The entries below hold a line with "Improve interface for" and a line with "Mes commandes (316, 2446)". Return those lines and all that lie between them, exactly and only.

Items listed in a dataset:

'''

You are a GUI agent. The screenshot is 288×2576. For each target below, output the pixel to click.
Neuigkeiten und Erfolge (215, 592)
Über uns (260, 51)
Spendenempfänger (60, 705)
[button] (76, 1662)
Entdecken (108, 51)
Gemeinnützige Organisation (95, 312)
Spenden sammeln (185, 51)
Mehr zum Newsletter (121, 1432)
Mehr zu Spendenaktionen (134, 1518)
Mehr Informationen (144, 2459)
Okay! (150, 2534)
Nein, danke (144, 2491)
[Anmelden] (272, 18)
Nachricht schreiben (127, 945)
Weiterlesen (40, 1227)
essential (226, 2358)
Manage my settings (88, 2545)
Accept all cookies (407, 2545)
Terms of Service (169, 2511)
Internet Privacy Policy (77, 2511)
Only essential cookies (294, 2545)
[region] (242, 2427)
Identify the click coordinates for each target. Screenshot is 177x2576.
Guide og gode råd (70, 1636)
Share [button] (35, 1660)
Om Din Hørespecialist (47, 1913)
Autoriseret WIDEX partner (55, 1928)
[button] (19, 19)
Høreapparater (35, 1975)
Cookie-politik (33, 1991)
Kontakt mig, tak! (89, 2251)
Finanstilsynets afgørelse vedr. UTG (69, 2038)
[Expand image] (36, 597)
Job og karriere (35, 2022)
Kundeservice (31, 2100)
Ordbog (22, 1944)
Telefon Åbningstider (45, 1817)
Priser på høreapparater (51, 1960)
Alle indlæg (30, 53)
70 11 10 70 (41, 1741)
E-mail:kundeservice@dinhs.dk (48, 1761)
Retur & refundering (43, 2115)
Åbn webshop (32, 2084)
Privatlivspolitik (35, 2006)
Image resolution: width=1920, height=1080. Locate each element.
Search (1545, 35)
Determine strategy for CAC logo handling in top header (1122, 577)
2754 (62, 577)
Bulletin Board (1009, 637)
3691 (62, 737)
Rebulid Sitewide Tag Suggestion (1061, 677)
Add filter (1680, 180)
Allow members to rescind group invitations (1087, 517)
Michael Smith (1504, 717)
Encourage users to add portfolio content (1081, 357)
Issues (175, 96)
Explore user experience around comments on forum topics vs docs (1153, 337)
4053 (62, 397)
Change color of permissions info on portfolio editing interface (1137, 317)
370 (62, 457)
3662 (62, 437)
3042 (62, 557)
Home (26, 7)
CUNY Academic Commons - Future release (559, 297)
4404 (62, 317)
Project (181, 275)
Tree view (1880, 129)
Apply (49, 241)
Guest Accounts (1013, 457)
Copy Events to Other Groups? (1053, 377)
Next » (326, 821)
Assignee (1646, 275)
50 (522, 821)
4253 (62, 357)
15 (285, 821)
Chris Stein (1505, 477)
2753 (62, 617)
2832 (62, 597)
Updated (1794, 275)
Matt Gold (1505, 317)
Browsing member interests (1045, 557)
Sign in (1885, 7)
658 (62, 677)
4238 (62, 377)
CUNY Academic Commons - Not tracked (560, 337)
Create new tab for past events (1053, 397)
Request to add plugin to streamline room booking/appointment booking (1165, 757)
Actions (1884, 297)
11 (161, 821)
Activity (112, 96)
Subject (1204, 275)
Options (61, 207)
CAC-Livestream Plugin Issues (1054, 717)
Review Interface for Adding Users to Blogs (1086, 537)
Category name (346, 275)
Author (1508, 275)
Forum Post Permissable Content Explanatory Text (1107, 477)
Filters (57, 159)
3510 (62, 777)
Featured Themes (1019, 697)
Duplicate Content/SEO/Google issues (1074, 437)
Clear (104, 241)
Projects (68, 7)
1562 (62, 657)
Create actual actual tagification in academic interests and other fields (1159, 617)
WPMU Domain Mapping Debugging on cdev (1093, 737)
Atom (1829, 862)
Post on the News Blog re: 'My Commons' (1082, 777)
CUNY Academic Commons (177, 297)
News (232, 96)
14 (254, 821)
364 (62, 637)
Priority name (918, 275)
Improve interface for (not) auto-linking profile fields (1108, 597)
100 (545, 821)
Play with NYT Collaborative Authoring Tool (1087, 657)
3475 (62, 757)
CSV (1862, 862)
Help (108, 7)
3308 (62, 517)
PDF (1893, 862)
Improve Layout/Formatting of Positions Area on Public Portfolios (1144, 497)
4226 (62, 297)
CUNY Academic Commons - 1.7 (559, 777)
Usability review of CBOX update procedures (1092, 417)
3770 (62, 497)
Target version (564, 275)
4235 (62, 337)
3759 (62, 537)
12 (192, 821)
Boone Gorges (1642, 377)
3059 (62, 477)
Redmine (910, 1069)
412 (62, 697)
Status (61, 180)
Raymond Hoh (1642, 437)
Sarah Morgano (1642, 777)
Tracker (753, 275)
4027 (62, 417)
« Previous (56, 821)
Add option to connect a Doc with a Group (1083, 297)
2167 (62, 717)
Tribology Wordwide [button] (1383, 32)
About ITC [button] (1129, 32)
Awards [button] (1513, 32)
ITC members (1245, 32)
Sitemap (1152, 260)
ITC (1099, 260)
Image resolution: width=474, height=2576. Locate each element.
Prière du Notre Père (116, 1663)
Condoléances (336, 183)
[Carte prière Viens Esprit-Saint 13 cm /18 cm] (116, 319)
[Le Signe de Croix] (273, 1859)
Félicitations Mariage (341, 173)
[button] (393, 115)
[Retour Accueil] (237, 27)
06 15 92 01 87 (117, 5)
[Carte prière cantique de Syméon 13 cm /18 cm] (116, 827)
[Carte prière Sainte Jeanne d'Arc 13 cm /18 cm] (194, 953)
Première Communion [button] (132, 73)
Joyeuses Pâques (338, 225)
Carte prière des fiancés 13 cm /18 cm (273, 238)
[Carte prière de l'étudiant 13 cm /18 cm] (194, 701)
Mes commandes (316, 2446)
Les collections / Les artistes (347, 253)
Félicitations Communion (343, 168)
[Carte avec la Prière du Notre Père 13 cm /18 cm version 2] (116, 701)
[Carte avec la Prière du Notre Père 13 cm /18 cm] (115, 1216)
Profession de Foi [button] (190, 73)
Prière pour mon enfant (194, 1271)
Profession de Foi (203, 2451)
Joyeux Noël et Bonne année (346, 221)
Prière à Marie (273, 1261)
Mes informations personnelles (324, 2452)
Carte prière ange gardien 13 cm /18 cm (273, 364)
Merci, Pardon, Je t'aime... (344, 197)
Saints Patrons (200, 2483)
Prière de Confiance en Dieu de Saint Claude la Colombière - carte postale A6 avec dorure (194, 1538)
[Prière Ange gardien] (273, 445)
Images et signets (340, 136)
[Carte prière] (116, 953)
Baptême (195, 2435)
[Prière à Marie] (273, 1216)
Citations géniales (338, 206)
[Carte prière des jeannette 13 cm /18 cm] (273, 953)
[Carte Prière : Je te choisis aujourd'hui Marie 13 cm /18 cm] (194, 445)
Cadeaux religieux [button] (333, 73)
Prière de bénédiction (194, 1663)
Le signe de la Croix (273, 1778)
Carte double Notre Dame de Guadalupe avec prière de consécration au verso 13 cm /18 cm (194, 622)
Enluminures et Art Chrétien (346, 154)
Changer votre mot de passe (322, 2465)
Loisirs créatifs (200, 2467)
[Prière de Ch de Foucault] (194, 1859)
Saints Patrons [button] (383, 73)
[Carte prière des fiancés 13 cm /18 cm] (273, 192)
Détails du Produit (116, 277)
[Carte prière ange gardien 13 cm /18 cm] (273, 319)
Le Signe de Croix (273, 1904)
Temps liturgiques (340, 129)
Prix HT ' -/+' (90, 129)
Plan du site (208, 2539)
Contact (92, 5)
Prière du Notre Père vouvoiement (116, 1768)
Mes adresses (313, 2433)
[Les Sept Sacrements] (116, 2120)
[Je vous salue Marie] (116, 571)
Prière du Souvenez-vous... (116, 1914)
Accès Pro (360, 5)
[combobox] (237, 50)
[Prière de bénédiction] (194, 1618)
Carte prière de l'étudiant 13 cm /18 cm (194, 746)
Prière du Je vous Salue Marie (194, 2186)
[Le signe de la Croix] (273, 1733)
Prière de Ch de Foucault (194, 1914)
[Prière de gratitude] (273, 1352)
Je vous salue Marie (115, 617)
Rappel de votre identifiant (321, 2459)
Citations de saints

'''

Written answer:
Improve interface for (not) auto-linking profile fields (1108, 597)
100 (545, 821)
Play with NYT Collaborative Authoring Tool (1087, 657)
3475 (62, 757)
CSV (1862, 862)
Help (108, 7)
3308 (62, 517)
PDF (1893, 862)
Improve Layout/Formatting of Positions Area on Public Portfolios (1144, 497)
4226 (62, 297)
CUNY Academic Commons - 1.7 (559, 777)
Usability review of CBOX update procedures (1092, 417)
3770 (62, 497)
Target version (564, 275)
4235 (62, 337)
3759 (62, 537)
12 (192, 821)
Boone Gorges (1642, 377)
3059 (62, 477)
Redmine (910, 1069)
412 (62, 697)
Status (61, 180)
Raymond Hoh (1642, 437)
Sarah Morgano (1642, 777)
Tracker (753, 275)
4027 (62, 417)
« Previous (56, 821)
Add option to connect a Doc with a Group (1083, 297)
2167 (62, 717)
Tribology Wordwide [button] (1383, 32)
About ITC [button] (1129, 32)
Awards [button] (1513, 32)
ITC members (1245, 32)
Sitemap (1152, 260)
ITC (1099, 260)
Image resolution: width=474, height=2576. Locate each element.
Prière du Notre Père (116, 1663)
Condoléances (336, 183)
[Carte prière Viens Esprit-Saint 13 cm /18 cm] (116, 319)
[Le Signe de Croix] (273, 1859)
Félicitations Mariage (341, 173)
[button] (393, 115)
[Retour Accueil] (237, 27)
06 15 92 01 87 (117, 5)
[Carte prière cantique de Syméon 13 cm /18 cm] (116, 827)
[Carte prière Sainte Jeanne d'Arc 13 cm /18 cm] (194, 953)
Première Communion [button] (132, 73)
Joyeuses Pâques (338, 225)
Carte prière des fiancés 13 cm /18 cm (273, 238)
[Carte prière de l'étudiant 13 cm /18 cm] (194, 701)
Mes commandes (316, 2446)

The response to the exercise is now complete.